Elle était anxieuse. Elle devait briser la glace, raconter et commenter ce qui s’était passé autour du monde durant le mois écoulé. L’Afrique du Sud, la France, les États-Unis étaient à l’ordre du jour. Dix minutes pour présenter tant de choses, c’est court. Stéphanie s’en sortit sans trop de heurts. Survécu même à la période de questions des autres élèves. Elle écouta comme dans un rêve, l’exposé suivant, celui sur les nouvelles nationales, qui d’ordinaire l’intéressaient le plus, encore crispée par son propre exposé. Puis, ce fut au tour de Jean-François.
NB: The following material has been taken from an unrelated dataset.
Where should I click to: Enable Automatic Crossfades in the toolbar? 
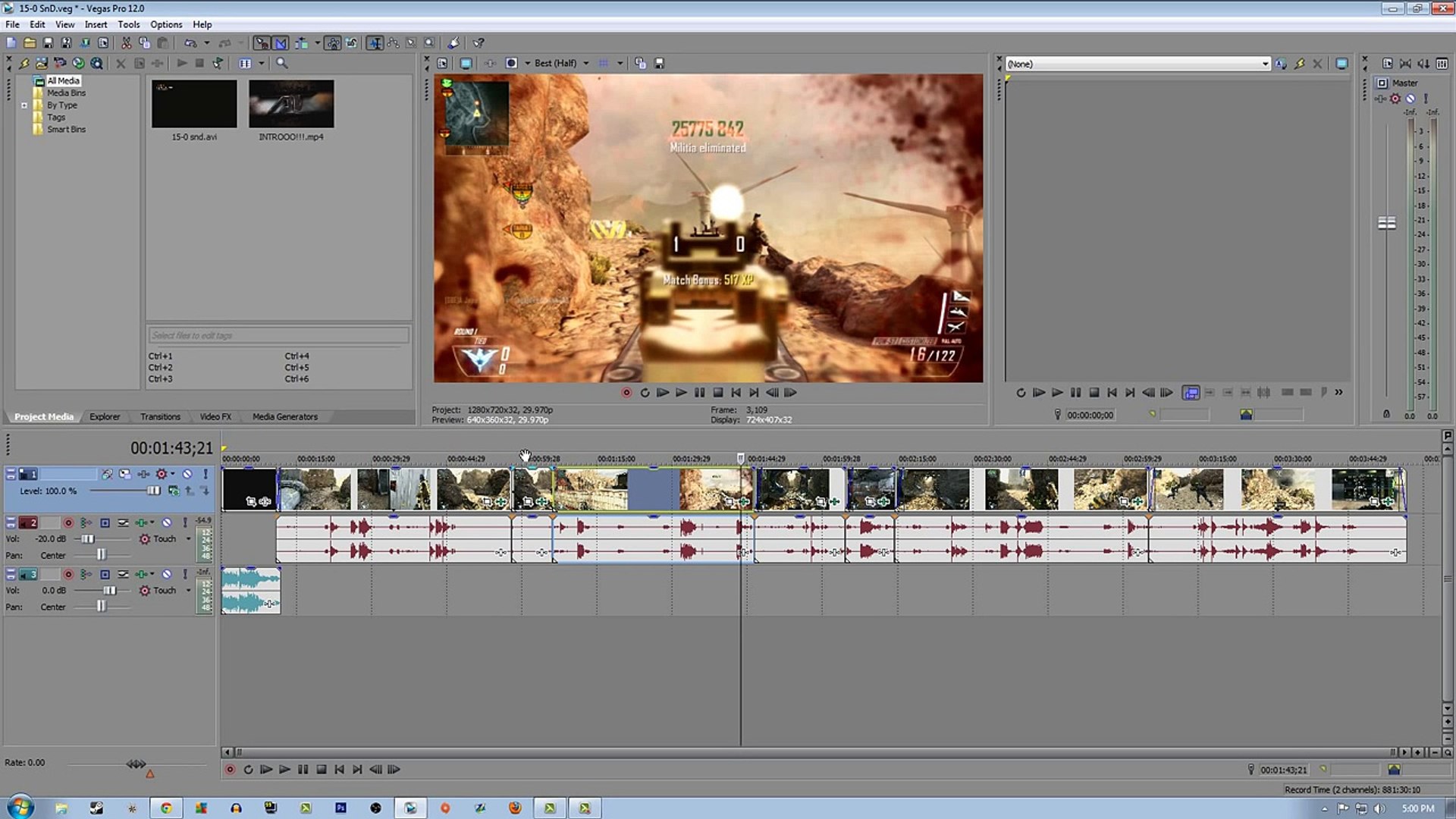pos(281,43)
Tous savaient au moins un thème qui serait abordé au cours de l’exposé. Polytechnique est ses mortes. Cinq jours seulement après le drame, il était évident que le sujet serait à l’ordre du jour.
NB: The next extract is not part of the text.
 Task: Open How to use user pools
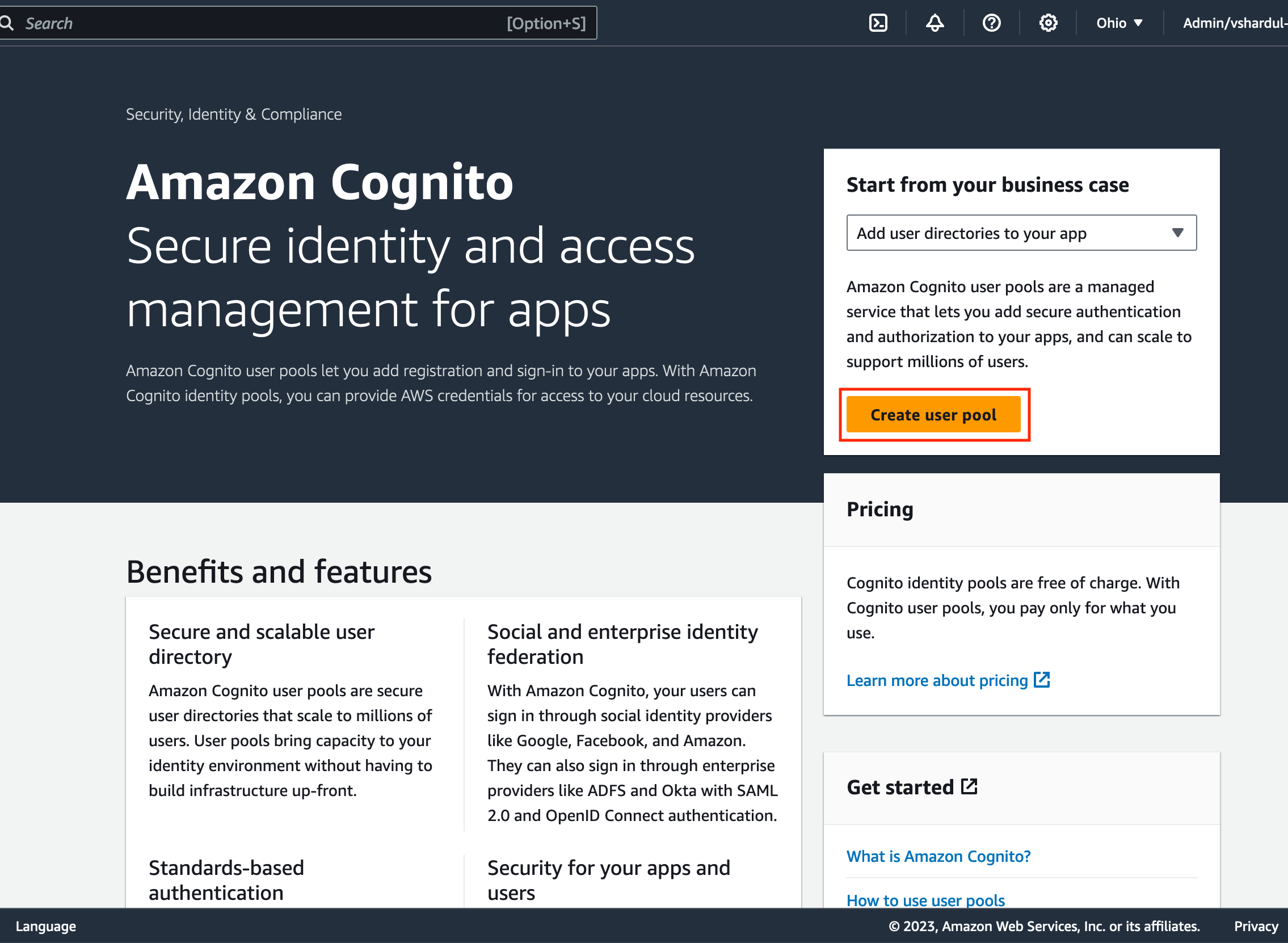pyautogui.click(x=925, y=900)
Rapidement, les élèves se sont rendu compte que leur collègue approuvait le geste posé par Marc Lépine. Un silence glacial s’installa dans la classe. Les adolescents étaient tétanisés tandis que le professeur, blanc comme un linge interrompait la présentation en demandant un « pourquoi, empreint d’horreur et de doute ». Dans le fond de la classe, quelques filles se mirent à pleurer. Stéphanie, elle sentait son cœur manquer quelques battements. C’était l’hiver, dans l’hiver. Jean-François, à l’avant, semblait inconscient de l’effet qu’il produisait sur ses compagnons de classe et répondait avec une hargne que les autres n’auraient jamais soupçonnés aux questions du professeur. De ce discours, Stéphanie de retenu que la blessure d’un garçon qui n’était pas encore tout à fait un homme, tentant de se dépêtrer du sentiment de transparence qu’il ressentait lorsqu’une demoiselle le croisait. Et qui s’était mué en hargne profonde. Elle se disait qu’elle aurait dû lui parler. Avant.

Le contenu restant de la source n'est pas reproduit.